There are a dozen weed species in Illinois known to be resistant to one or more herbicides, but Aaron Hager, weed science professor at the University of Illinois, said there is one that seems to be more adaptable than any other.
"Waterhemp is the one that we focus a tremendous amount of time and effort toward better understanding and characterizing simply because it's the one herbicide resistant weed species now that occurs on more acres in the state and has evolved resistance to more herbicide families than other species that we have," Hager said.
It's important to vary weed control chemistry and tactics so that any given one does not become overused, said Hager.
"Repeated use of the same tactic over and over and over simply allows the resistant population or the resistant biotypes to become dominant members of any particular weed species population, so the resistances that we've seen, for example, in waterhemp have closely evolved in parallel to the types of herbicides that we've used," said Hager.
The biggest worry is the plant that develops resistance to multiple control platforms, said Hager. There are plants in the university greenhouse resistant to four different herbicide families, he said.

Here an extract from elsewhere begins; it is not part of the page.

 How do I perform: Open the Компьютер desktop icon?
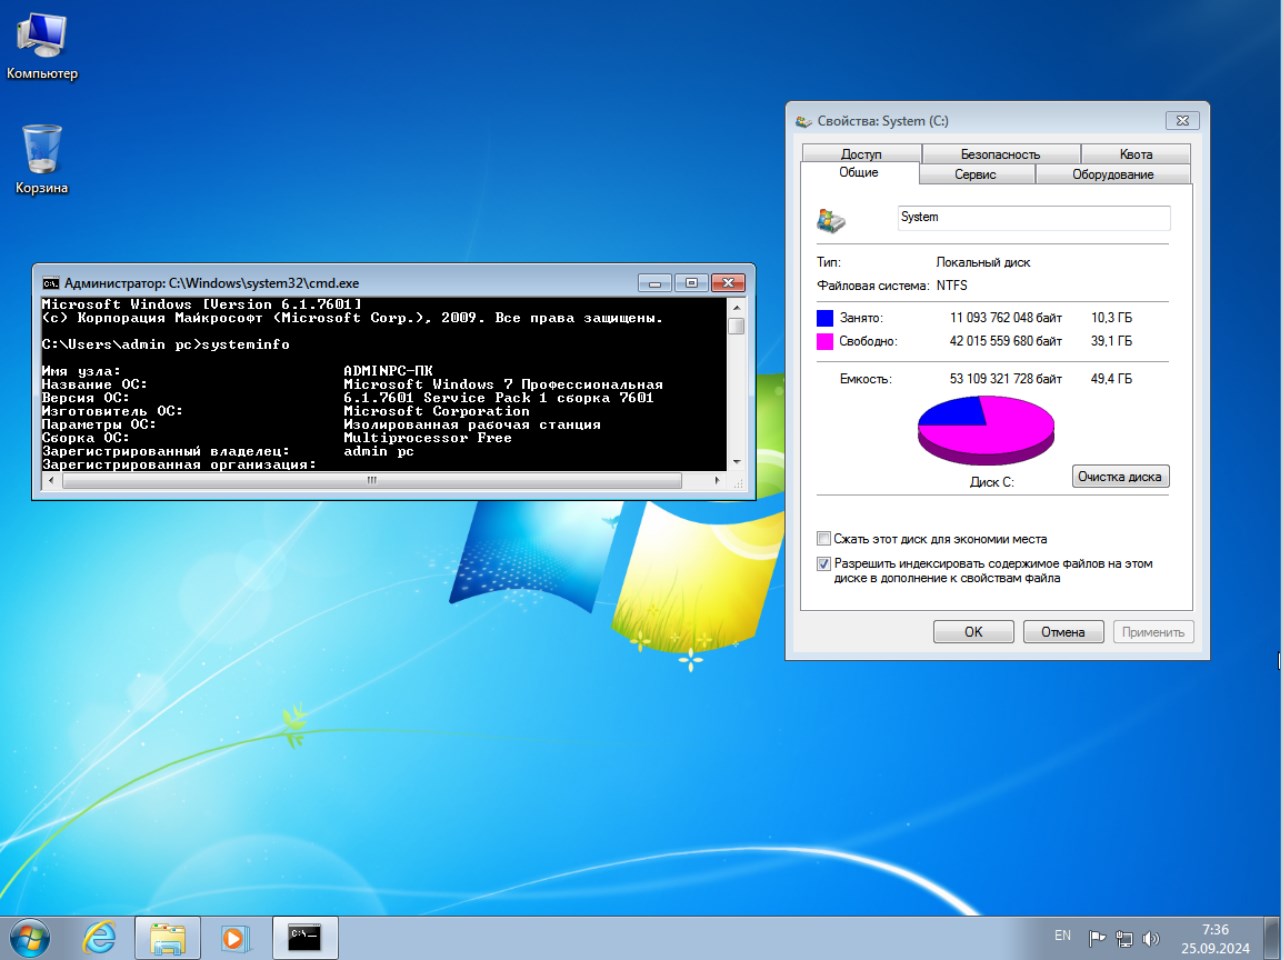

"Management becomes much, much more difficult because in each field's case there is more than likely resistance not just to glyphosate, but perhaps to other herbicides that may render both glyphosate and the other herbicides pretty ineffective against the waterhemp in the field," he said.
It's becoming rare that a new active ingredient is introduced to the market, and even if more were coming to the market, said Hager, resistance would likely develop to them too. He sums it up with the observation that "it's going to get worse before it gets better."